Недоброжелатели, которых у Сьюзен Зонтаг было достаточно, в числе прочего обвиняли ее в том, что она эксплуатировала собственную внешность, – и действительно, там было на что поглядеть. В посмертном корпусе оставшегося – который составляют книги, фильмы, тексты, интервью, дневники – фотографии автора, молодого, нестареющего, старого, мертвого, занимают что-то вроде почетного первого этажа с временной экспозицией. Часть посетителей дальше и не добирается, и в этом есть резон: изображения Зонтаг не рассказывают и не комментируют ее историю – они ее замещают, оставляя на откуп зрителю главное, эмблему, удостоверение личности: здесь был такой-то. В случае Зонтаг сочетание черт, повторенное на десятках фотографий с определенностью стопкадра, говорит нам примерно вот что. В этом теле, в этом лице с высокими скулами и крупным ртом, за небольшим набором поз – руки за голову, руки в боки, руки с сигаретой, ноги закинуты на стол, на спинку дивана, глаза наставлены на зрителя (вызов, отвага), а чаще обращены в пространство (отстраненность, недостижимость), руки обнимают сына – присутствует драма. Это лицо, это тело (в черном, белом, сером) воспринимаются одновременно как герой и арена, на которую он выходит; они дают понять: здесь что-то произойдет, место действия заряжено или окрашено судьбой. Когда мы смотрим на фотографию актера, нам предлагается пустой дом, пустой театр, который мы видели наполненным выдуманной жизнью. В случае Зонтаг дом населен, и этому веришь. Ее сообщение приходится принимать за чистую монету, ее лицо настаивает на собственной значительности – оно из той укрупненной реальности, где частная история становится общей, образцовой, поучительной (одно из любимых слов Зонтаг – exemplary). То, как выглядит эта женщина, подтверждает вес всего ею сказанного или сделанного, оно товарный знак, которому приходится доверять, курсив, которым выделен текст, упаковка, которая делает текст необходимым к прочтению.

*ЧТО СДЕЛАТЬ*.
A. Ответьте на вопросы по тексту.
(i) В чем недоброжелатели обвиняли Сьюзен Зонтаг?
(ii) Какое английское слово названо одним из любимых слов Зонтаг?
(iii) Что нам предлагается, когда мы смотрим на фотографию актера?
B. Объясните в одном–трех предложениях, почему, согласно тексту, в том, что часть посетителей не идет дальше фотографий, «есть резон».

*ЗАПИСАННЫЕ ДАННЫЕ*.
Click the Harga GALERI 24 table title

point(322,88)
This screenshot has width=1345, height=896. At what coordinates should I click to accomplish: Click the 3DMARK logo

*ОТВЕТЫ К ЗАДАНИЯМ*.
A.
(i) В том, что она эксплуатировала собственную внешность.
(ii) Exemplary.
(iii) Пустой дом, пустой театр, который мы видели наполненным выдуманной жизнью.

B. Изображения Зонтаг не рассказывают и не комментируют ее историю, а замещают ее. Зрителю они оставляют главное: эмблему, удостоверение личности («здесь был такой-то»).